Internationally renowned artist William Kentridge will speak in Milwaukee and participate in open rehearsals of three plays during The Warehouse Art Museum's (WAM) multimedia "Kentridge Arts Festival."

The Centre for the Less Good Idea, a Johannesburg-based organization founded by William Kentridge and Bronwyn Lace in 2016, is honored to announce that their appearances in Milwaukee will mark their first time ever performing in the U.S. The three plays will be presented at the Broadway Theatre Center, in partnership with Milwaukee Chamber Theatre.

Following his Milwaukee stay, William Kentridge will attend exhibitions and performances in Los Angeles (The Broad) and Miami (Art Basel).
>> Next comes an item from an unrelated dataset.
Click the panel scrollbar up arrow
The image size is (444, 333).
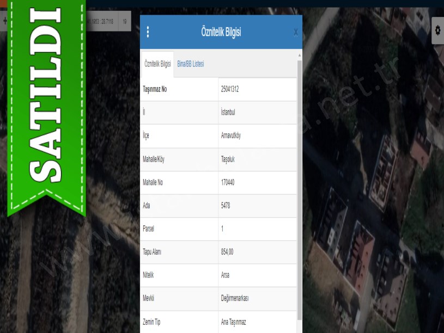[299, 56]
In addition, Present Music will present a cine concert with rarely seen animated films and installations by Kentridge at the Milwaukee Art Museum (MAM). World premiere of new musical arrangements by South African composer and longtime Kentridge collaborator Philip Miller will accompany the films and be performed live by Present Music. A song cycle based on the poetry of Eliza Kentridge, composed by Miller and newly commissioned by Jan Serr & John Shannon, will be performed by South African opera singers Ann Masina (soprano) and Tshegofatso Moeng (baritone) alongside Present Music in this world premiere. Additionally, Philip Miller and Eliza Kentridge will participate in a pre-concert conversation in Lubar Hall at MAM. Present Music is one of the nation's leading ensembles specializing in the commissioning and performance of new music. The public can attend the events in person or via livestream.
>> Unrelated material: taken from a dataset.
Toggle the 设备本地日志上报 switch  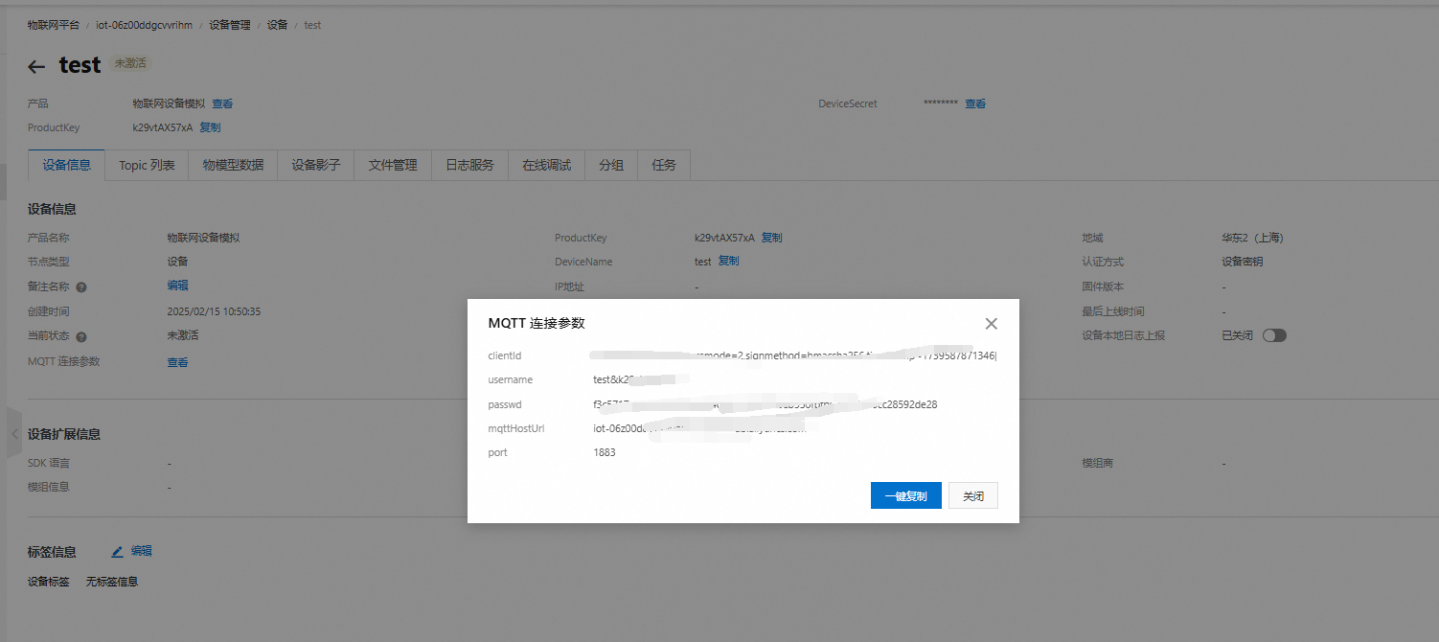pos(1274,335)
The Milwaukee festival includes an array of visual arts, film, theater, music, poetry and lectures by or related to Kentridge and his works. WAM founders Jan Serr and John Shannon, champions of Kentridge's artistry, are curating the festival.

The festival complements WAM's comprehensive art exhibition, William Kentridge: See for Yourself, which is on view now through Dec. 16. The show features over 100 works from 47 years of the artist's career in numerous media, including film, with an emphasis on his interactive practice. Guest-curated from WAM's private collection by Melanie Herzog, this exhibition features exclusive works that have never been exhibited before.

The full schedule for the Kentridge Art Festival can be found at WAMmke.org/programming.

Kentridge was born in Johannesburg, South Africa in 1955. While best known for his animated films and opera work, Kentridge also creates linocuts, etchings, monotypes, screen-printed theater posters, charcoal drawings, etchings, lithographs, sculptural objects and interactive pieces. His art is partially informed by the apartheid in South Africa, which existed until the early 1990s. Local connections with Kentridge include the Milwaukee Art Museum's 2018 show William Kentridge: More Sweetly Play the Dance and the Museum of Contemporary Art Chicago's 2013 exhibition MCA DNA: William Kentridge.

At the same time as the Warhouse Art Museum's show, The Royal Academy (London) and the Broad (Los Angeles) have mounted major retrospective exhibitions of Kentridge's work.